Here's the user data in XML format:
# xml data
<user id="123">
<name>Jane Smith</name>
<email>jane@example.com</email>
<roles>
<role>admin</role>
<role>editor</role>
</roles>
</user>
Let me know if you need any other information.
"""
data = parse_xml(llm_response)
print(data["@id"]) # Output: 123
print(data["name"]) # Output: Jane Smith
print(data["roles"]["role"]) # Output: ['admin', 'editor']
Handling Complex Cases
The library can handle various complex scenarios:
JSON Within Text
text = 'The user profile is: {"name": "John", "email": "john@example.com"}'
data = parse_json(text)
# Output: {"name": "John", "email": "john@example.com"}
XML Within Text
text = 'The configuration is: <config><server>localhost</server><port>8080</port></config>'
data = parse_xml(text)
# Output: {"server": "localhost", "port": "8080"}
Multiple JSON/XML Objects
When multiple valid objects are present, the parser returns the most comprehensive one (typically the largest or most nested).
# For JSON
text = '''
Small object: {"id": 123}
Larger object:
# json
{
"user": {
"id": 123,
"name": "John",
"email": "john@example.com",
"preferences": {
"theme": "dark",
"notifications": true
}
}
}
'''
data = parse_json(text) # Returns the larger, more complex object
# For XML
text = '''
Simple: <item>value</item>
Complex:
# xml
<product category="electronics">
<name>Smartphone</name>
<price currency="USD">999.99</price>
<features>
<feature>5G</feature>
<feature>High-res camera</feature>
</features>
</product>
'''
data = parse_xml(text) # Returns the more complex XML converted to JSON
XML to JSON Conversion Details
When parsing XML, the library converts it to a JSON-compatible dictionary with the following conventions:
- XML attributes are prefixed with
@
(e.g.,<item id="123">
becomes{"@id": "123"}
) - Text content of elements that also have attributes or child elements is stored under the
#text
key. - Simple elements containing only text become key-value pairs.
- Repeated elements at the same level are automatically grouped into arrays.
Example:
xml_str = '''
<library>
<book category="fiction">
<title>The Great Gatsby</title>
<author>F. Scott Fitzgerald</author>
</book>
<book category="non-fiction">
<title>Sapiens</title>
<author>Yuval Noah Harari</author>
</book>
</library>
'''
data = parse_xml(xml_str)
# Results in:
# {
# "book": [
# {
# "@category": "fiction",
# "title": "The Great Gatsby",
# "author": "F. Scott Fitzgerald"
# },
# {
# "@category": "non-fiction",
# "title": "Sapiens",
# "author": "Yuval Noah Harari"
# }
# ]
# }
Error Handling
If no valid JSON or XML structure can be found in the input string, a ValueError
is raised:
try:
data = parse_json("This string contains no JSON.")
except ValueError as e:
print(f"Error: {e}")
# Output: Error: Failed to parse JSON from the input string.
try:
data = parse_xml("This string contains no XML.")
except ValueError as e:
print(f"Error: {e}")
# Output: Error: Failed to parse XML from the input string.
Contributing
Contributions are welcome!
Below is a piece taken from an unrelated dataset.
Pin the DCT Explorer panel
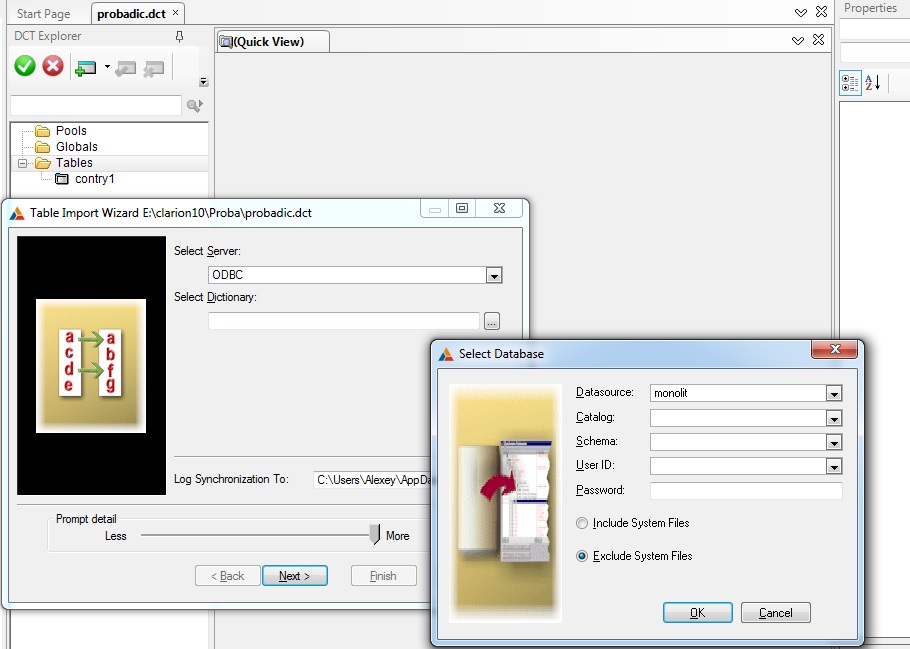 179,36
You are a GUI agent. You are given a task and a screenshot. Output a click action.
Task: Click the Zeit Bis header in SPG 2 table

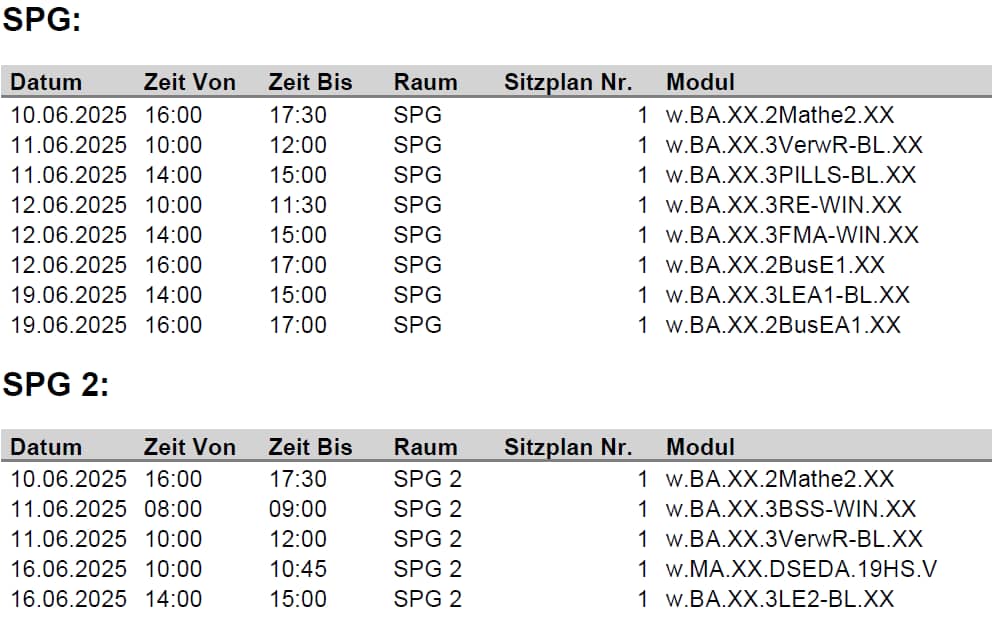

Please feel free to submit a Pull Request on GitHub.
- Fork the repository.
- Create your feature branch (
git checkout -b feature/amazing-feature
). - Commit your changes (
git commit -m 'Add some amazing feature'
). - Push to the branch (
git push origin feature/amazing-feature
). - Open a Pull Request.
License
This project is licensed under the MIT License - see the LICENSE
file in the GitHub repository for details.